▸ **CONSIGNE A**:
Relevez, dans l'extrait sur l'élection de Paul Valéry à l'Académie française, toutes les dates qui indiquent à la fois le jour, le mois et l'année.
▸ **CONSIGNE B**:
Rédigez la suite de l'extrait sur l'élection de Paul Valéry à l'Académie française, en reprenant juste après sa dernière phrase.
====== EXTRAIT À LIRE
5 Avec Paul Valery: L'Académie

6. Avec Paul Valery: Les années noires

 

 
Chapitre 5.  L'Académie

 

A la suite de ces pages, que l'on pourrait titrer, comme l'a fait Marcabru (Figaro Littéraire, 4 déc. 2003) :

          "Valéry, son Chemin des Dames", et qu'il fallait bien rappeler, se profile pour lui, à l’horizon, dans les années 1925-26, la Coupole.

 

          L'Académie Française ne pouvait en effet rester insensible longtemps à l'aura qui ne cessait de grandir autour de la figure de celui qui, grâce à elle, allait devenir, comme il le dira lui-même avec humour, dans une lettre à son ami Gide : "le Bossuet de la Troisième République" (Corresp. p. 513), à cette heure même où le Bœuf montait sur le toit, ce qui faisait dire à une de ces charmantes dames, de je ne sais quel salon, de quelle rive, que, lui, c'était "le Bluff sur le moi"…

 

          Toujours est-il que magistralement "drivé" pour emprunter au turf son vocabulaire, par son ami l'abbé Brémond (ainsi que je l'ai narré dans mon "Connaissez-vous l'abbé Bremond ?"), après avoir été fait, le 15 août 1923, chevalier de la Légion d'Honneur, il se laissa convaincre de partir à l'assaut d'un fauteuil, ce fut celui d'Anatole France, disparu en 1924. Conseillé par le Maréchal Foch qui lui suggéra une tactique de la dernière heure : "Vous foncerez entre les deux Bérard", eux aussi candidats au même fauteuil, il fut élu, le jeudi 19 novembre 1925.

 

          Dans une des lettres à quelques-uns (p. 155), Valéry adresse ses remerciements à Henri Lavedan, qui lui avait apporté dans cette affaire tout son appui :

 

          « Jeudi, il m'a fallu travailler jusqu'à 2 heures et demie - épreuves très urgentes.
============
====== INFORMATIONS EXTRAITES
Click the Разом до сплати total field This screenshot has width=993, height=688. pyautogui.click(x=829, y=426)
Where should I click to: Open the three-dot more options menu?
============
====== INFORMATIONS EXTRAITES
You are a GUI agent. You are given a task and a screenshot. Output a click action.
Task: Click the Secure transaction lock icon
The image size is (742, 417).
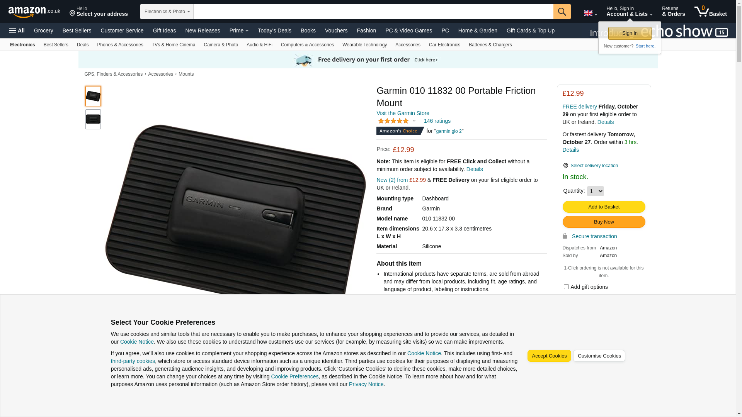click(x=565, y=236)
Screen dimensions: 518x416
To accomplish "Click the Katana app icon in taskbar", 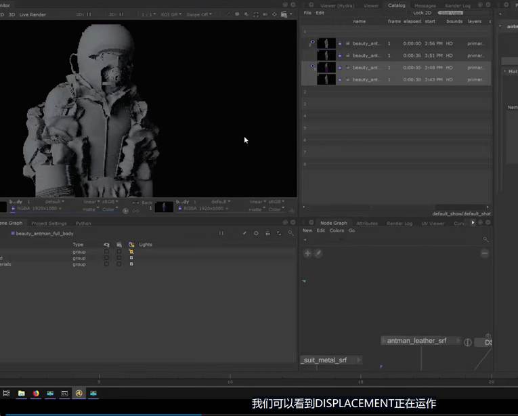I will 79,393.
============
====== INFORMATIONS EXTRAITES
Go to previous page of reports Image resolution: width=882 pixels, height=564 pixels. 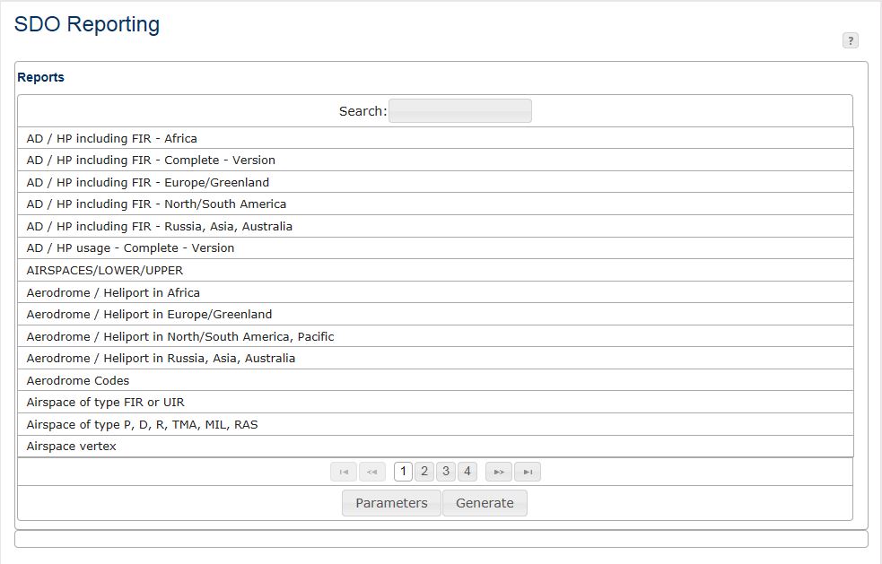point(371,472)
============
▸ **RÉPONSE RÉDIGÉE A**:
4 déc. 2003
15 août 1923
jeudi 19 novembre 1925

▸ **RÉPONSE RÉDIGÉE B**:
 

          A deux heures et demie, vague, mélancolique, et considérant une partie nulle, je suis descendu à pied vers la Seine. Sur le quai, entre Chambre et Légion d'Honneur, je me suis vu saisi par un bras nerveux. C'était Boylesve et l'heureux succès.

 

          Savez-vous que Foch a été admirable pour moi - et, en vérité, je ne puis deviner quelle cause m'en a fait un si chaud et si honorable soutien ? Il a repoussé les attaques de Bourget et de Mgr Baudrillart, et voté tout le temps pour votre serviteur…

 

          Je vous prie de mettre aux pieds de Madame Lavedan mes remerciements et mes hommages très respectueux. Quant à vous, mon cher ami et confrère, vous pensez bien ce que je pense en vous serrant les mains. »

          On est heureux de voir le sympathique Boylesve traverser la scène en porteur de l'heureux message.

 

          Une fois l'élection acquise, il allait falloir penser à la composition du Remerciement académique à prononcer sous la Coupole, à savoir l'éloge obligatoire de son prédécesseur au 38ème fauteuil - Anatole France -, celui de Malesherbes, Thiers, Ferdinand de Lesseps.

 

          Tâche qui fut, on le sait, particulièrement pénible à notre homme. Le journal de l'abbé Mugnier en porte trace :

 

          « 23 mars 1927.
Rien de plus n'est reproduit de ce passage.